I received two heatsinks to test out – the Global Win FKP32 and an ICKool. The FKP32 came to me by way of Marty Hsu – he and his charming wife Winnie were in town and he bought one along from Taiwan for us to try out. I decided to test these against three other units – the Vantec Flip Chip, RDJD K601 and Intel’s retail heatsink (pix below).
ICKool is a new guy on the block and they sent me a sample of their socket 7 heatsink; it features an 80mm fan (looks like 39 cfm @ 34 dBA) mounted on a heatsink measuring about 76 mm square (3″ square) with 25 fins. While large, it is only 50 mm deep (2″) so it does not block DIMM slots. It uses a unique clip that straddles the sides of the socket – the problem I see with it for Coppermines is that it does not mount parallel to the CPU; this is because the position of the CPU relative to the heatsink’s base is off center by a considerable degree.
However, for this test I was able to get the base parallel by “accident” – the Soltek slotket I use with my 500E has a set of jumpers that rests on the heatsink’s base (see pix below). These jumpers are the right height to even up the ICKool so that is lies parallel to the CPU. This is not a recommended solution and some redesign of the mounting clip is in order.
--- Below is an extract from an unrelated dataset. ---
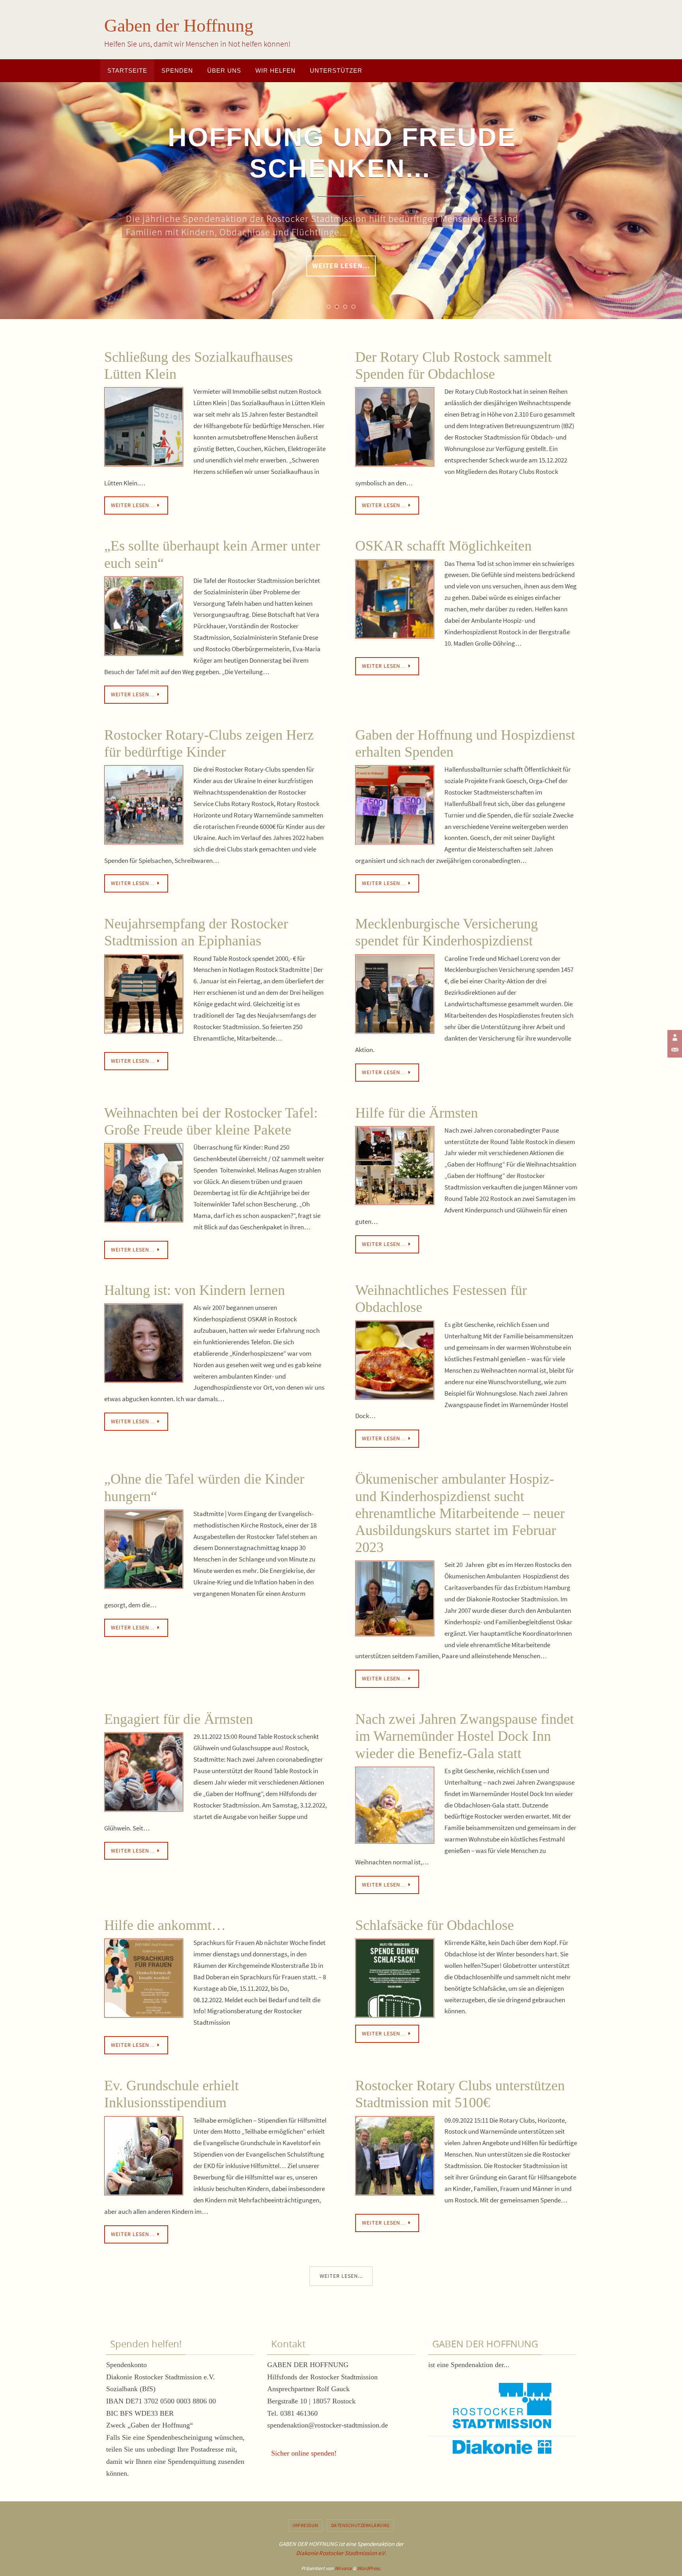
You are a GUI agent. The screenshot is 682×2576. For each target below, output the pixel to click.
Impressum (305, 2525)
The Global Win FKP32 is a chunky looking unit similar in size to the Alpha PFH’s; it is 2 ½” (60mm) tall, about ¼” shorter than the Alpha but still blocks at least one DIMM slot. The base is 2″ (50mm) by 2 5/16 (59mm). It clips on and off fairly easily and is appropriately offset for CuMines. The fan is held on by wires rather than bolted, so changing fans is really easy.
As the pix below shows, the FKP32 is “T” shaped – I assume this is done to increase fin surface area. The inset pix is a close-up of the “T” and fan clip. All told the FKP32 has 17 anodized fins. The fan is the good old YS Tech 26 cfm unit that Global Win uses in many of its heatsinks – a tad on the noisy side but one is tolerable.
I tested each heatsink using my PIII 500E @ 667 MHz (133 FSB) while running Prime 95. I let the temps stabilize, then recorded the results from 500 one-second samples. Results are shown below:
|PIII500E @ 667 MHz
|Global Win FKP32
|Vantec Flip Chip
The FKP32 does a decent job, besting Intel’s OEM unit by 3.4 C. I found that I did have to pay close attention to positioning the heatsink on the socket’s base; I sighted along the edge and moved it till it was parallel – I gained 1 C in cooling by being very careful about its position. This is not a “clip and run” heatsink.
Surprisingly the ICKool, for all its bulk, bests the Intel unit by a scant 1.1 C. In all fairness, I think the mounting clip is partly to blame – I eye-balled it and it looked parallel but it really is not the correct way to mount it. Let’s say the ICKool is a prototype that needs some further refinement and leave it at that.
The K601 and the Vantec were not far behind; the K601 is an outstanding price/performance heatsink. I believe extruded fin heatsinks are in for quite a challenge from cheap folded-fin units, and as more designs find their way to market consumers will benefit.
The FCPGA continues to amaze me – it is the coolest running CPU I ever had “out of the box”. Finding a superior air-cooled alternative to Intel’s OEM unit is a challenge – the Alphas so far are the performance leaders. Whether subsequent results justify the expense is an open issue.